Stop at a signal, pull in the clutch, and the bike shuts off. Let go of the clutch lever, and the bike fires up again. On the Splendor iSmart though, things are slightly more tedious. Come to a signal, and only after shifting to neutral and letting the clutch lever go, does the motorcycle switch off. Pull in the clutch lever, and it fires up. So, the idea is right, but the execution, not as spot on as we would have liked. What this prohibits, is turning off of the motorcycle in stop and go traffic. And, all said and done, no one really shifts to neutral in bumper to bumper traffic. And given that, bumper to bumper traffic is what city commuting - at least in larger cities - is all about, the iSmart loses its significance somewhat.
So, is the iSmart more fuel efficient then? If you stay in a city like Noida for instance which is marked by traffic lights every other kilometre, there should be a notable increase in fuel economy. In a city like Mumbai however, wherein signals - at least on the main roads - are few and far between, and it is all one long, endless crawl, not so much. Otherwise, the Splendor iSmart is like any other Hero entry-level motorcycle. It has an upright and comfortable seating position with a high-set handlebar and neutrally positioned footpegs; a large and soft seat; and light controls - be it the clutch or the throttle operation. The iSmart like the rest of the Hero range is light too. It only weighs 110kg and given the weight is well distributed across the length of the motorcycle, the iSmart is easy to manoeuvre as well.
Now we did say that the iSmart borrows its cycle parts from the regular Splendor, and it does, but there are a few differences. For starters, it has a longer swingarm and with it, the wheelbase is slightly longer. It also uses grippier, tubeless tyres from MRF. But, the likeable change is the use of foldable, alloy rider footrests, and bar-end weights. In terms of styling and features, the two-tone paint job is new, as are the split grab rails at the rear. The iSmart also gets colourful switchgear. The instrumentation meanwhile, though not digital, does get a trip meter and side stand indication.

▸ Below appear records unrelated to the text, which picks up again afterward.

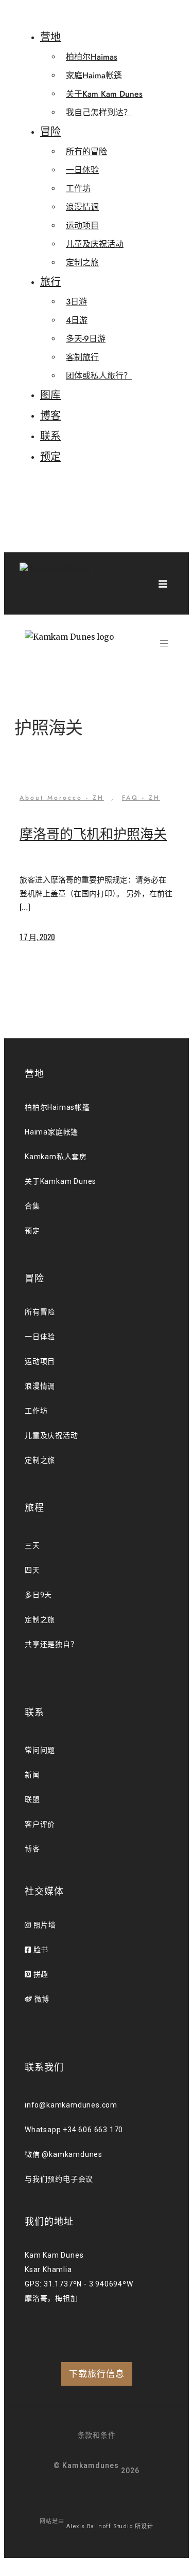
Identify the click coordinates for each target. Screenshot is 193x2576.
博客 (50, 415)
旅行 (50, 282)
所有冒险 (40, 1312)
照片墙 (43, 1925)
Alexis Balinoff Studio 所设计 (109, 2526)
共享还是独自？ (51, 1644)
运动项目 (82, 225)
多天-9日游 (86, 339)
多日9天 (38, 1595)
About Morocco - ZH (62, 797)
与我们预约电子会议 (59, 2179)
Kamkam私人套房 (56, 1156)
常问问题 (40, 1750)
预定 (50, 456)
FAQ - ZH (141, 797)
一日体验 (82, 170)
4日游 (76, 320)
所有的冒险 (86, 151)
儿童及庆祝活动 (95, 244)
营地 (50, 37)
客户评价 (40, 1824)
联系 (50, 436)
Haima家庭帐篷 (51, 1132)
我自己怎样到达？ (99, 112)
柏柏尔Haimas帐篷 (57, 1107)
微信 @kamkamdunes (63, 2154)
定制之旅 (82, 262)
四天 (32, 1570)
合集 (32, 1206)
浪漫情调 (82, 207)
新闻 (32, 1775)
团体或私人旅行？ (99, 376)
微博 (40, 1999)
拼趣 (39, 1974)
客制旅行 (82, 357)
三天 (32, 1545)
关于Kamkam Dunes (60, 1181)
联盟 (32, 1799)
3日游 (76, 302)
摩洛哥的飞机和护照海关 (93, 833)
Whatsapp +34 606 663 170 (74, 2129)
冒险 (50, 131)
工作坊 (78, 188)
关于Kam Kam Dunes (104, 94)
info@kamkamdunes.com (71, 2105)
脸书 (39, 1949)
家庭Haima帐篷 (94, 75)
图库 (50, 395)
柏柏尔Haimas (91, 57)
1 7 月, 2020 (37, 936)
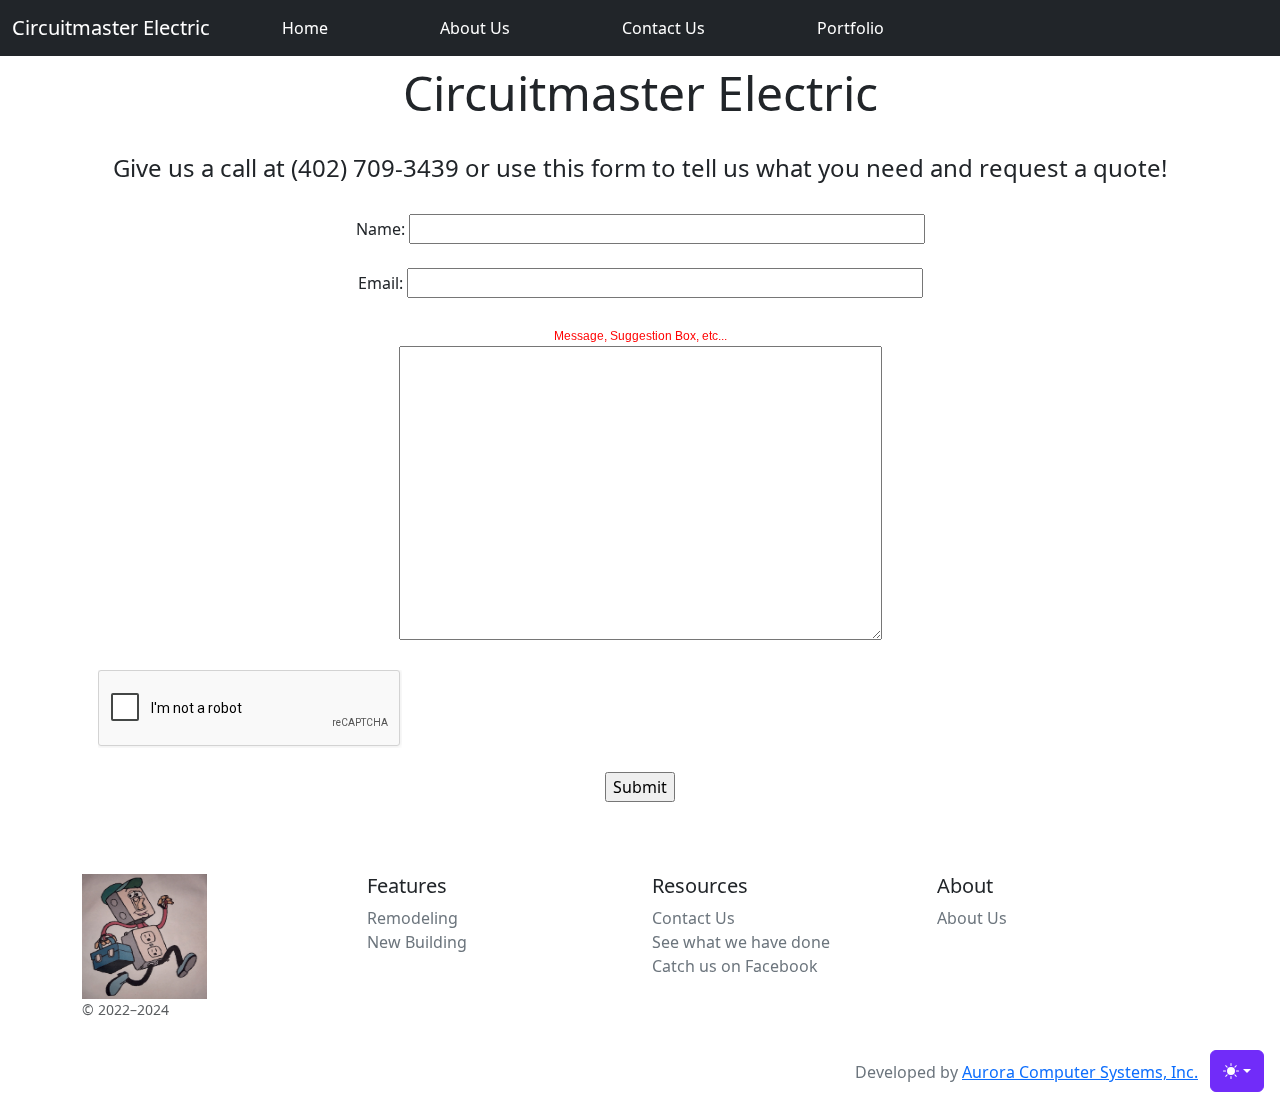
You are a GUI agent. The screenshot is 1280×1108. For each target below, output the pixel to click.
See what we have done (741, 942)
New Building (417, 942)
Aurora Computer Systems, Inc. (1080, 1072)
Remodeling (412, 918)
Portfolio (850, 28)
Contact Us (663, 28)
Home (305, 28)
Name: (380, 229)
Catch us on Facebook (735, 966)
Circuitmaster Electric (111, 27)
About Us (475, 28)
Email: (380, 283)
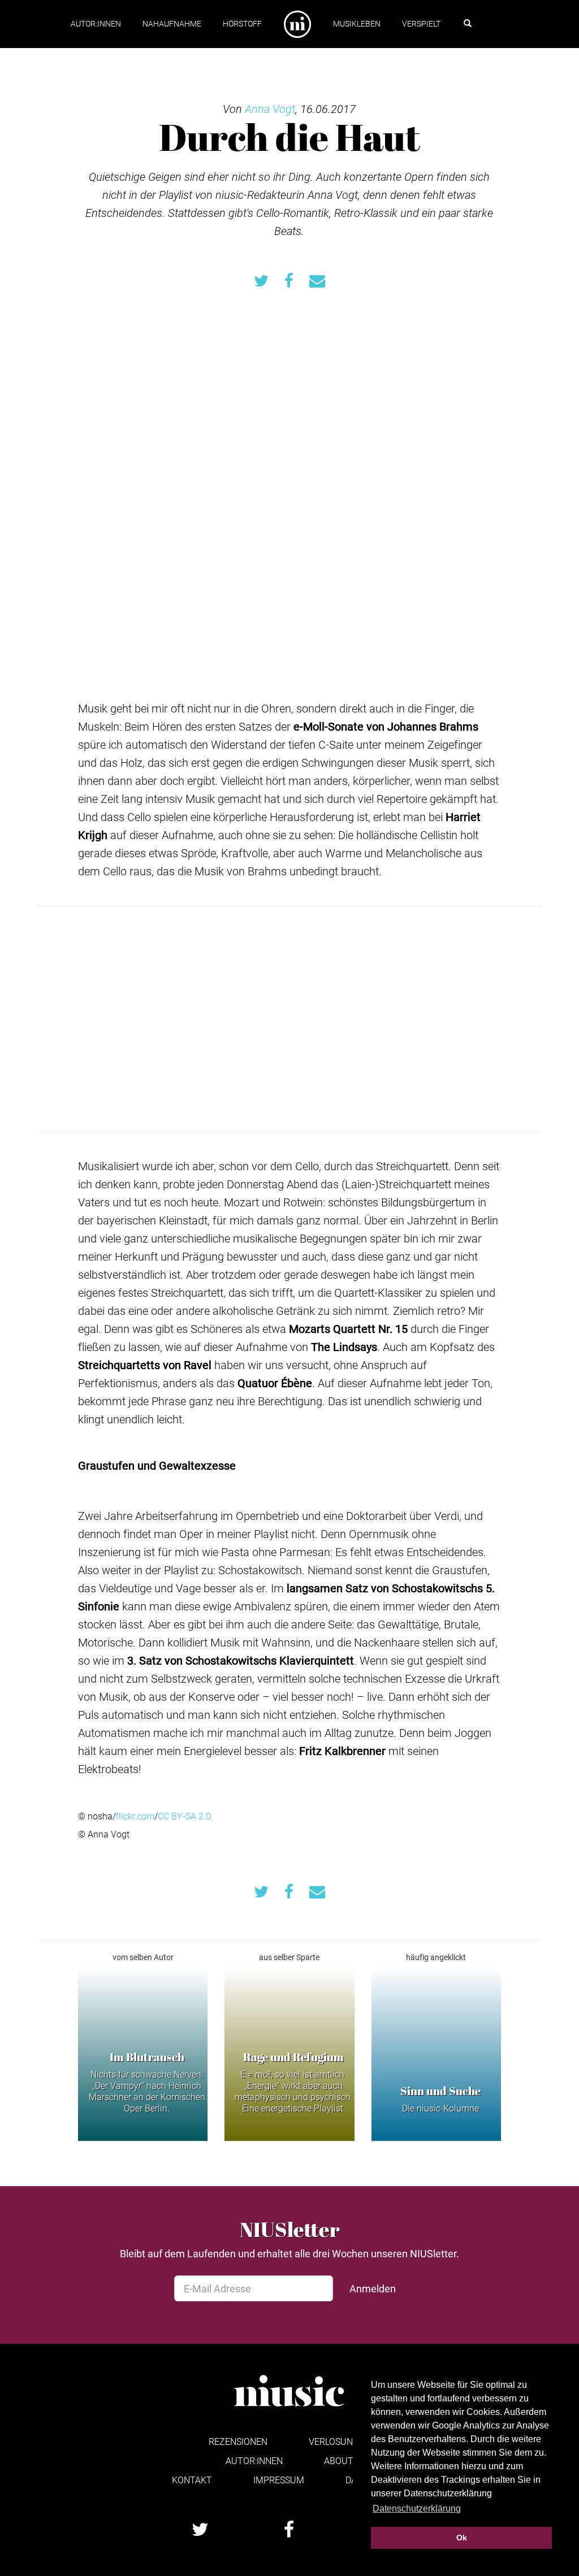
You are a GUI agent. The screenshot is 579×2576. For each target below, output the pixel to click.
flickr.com (135, 1816)
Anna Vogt (270, 108)
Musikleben (357, 23)
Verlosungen (339, 2441)
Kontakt (192, 2480)
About (338, 2460)
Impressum (278, 2480)
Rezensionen (238, 2441)
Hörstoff (242, 23)
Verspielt (421, 23)
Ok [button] (461, 2537)
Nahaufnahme (171, 23)
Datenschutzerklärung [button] (417, 2508)
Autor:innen (96, 23)
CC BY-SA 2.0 (184, 1816)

The Hero Splendor iSmart might use the same 97.2cc engine that has been in service for decades now, but it makes slightly more power in the Splendor iSmart. The power output is a claimed 7.8PS. The torque rating is slightly higher too. But, in the real world, it's near impossible to tell the difference. What we can tell you is that the iSmart might not be very quick, but it is a refined motorcycle. And even if you sit at its top speed (which is easy to do), all you can feel are mild vibrations and hear the slightly stressed engine over the wind noise. But nothing that will leave you buzzing or bugged even after a few hours of riding. The gearbox is a four-speed unit like on other Splendors and the gear shift quality is crisp and precise.
The Hero Splendor iSmart costs Rs 47,250 ex-showroom in Delhi. It is more expensive than the likes of the Honda Dream series and the Bajaj Discover 100M. Given how price sensitive the entry-level motorcycle class is in the country, the higher price does put the Splendor iSmart at a disadvantage of sorts. But, consider the extra features, the fuel saving tech and the feel-good elements like a nice paint job, alloy footrests, bar-end weights, and split grab rails, and the iSmart looks like a good deal. Its proven mechanicals and Hero's huge after sales network only sweetens the deal.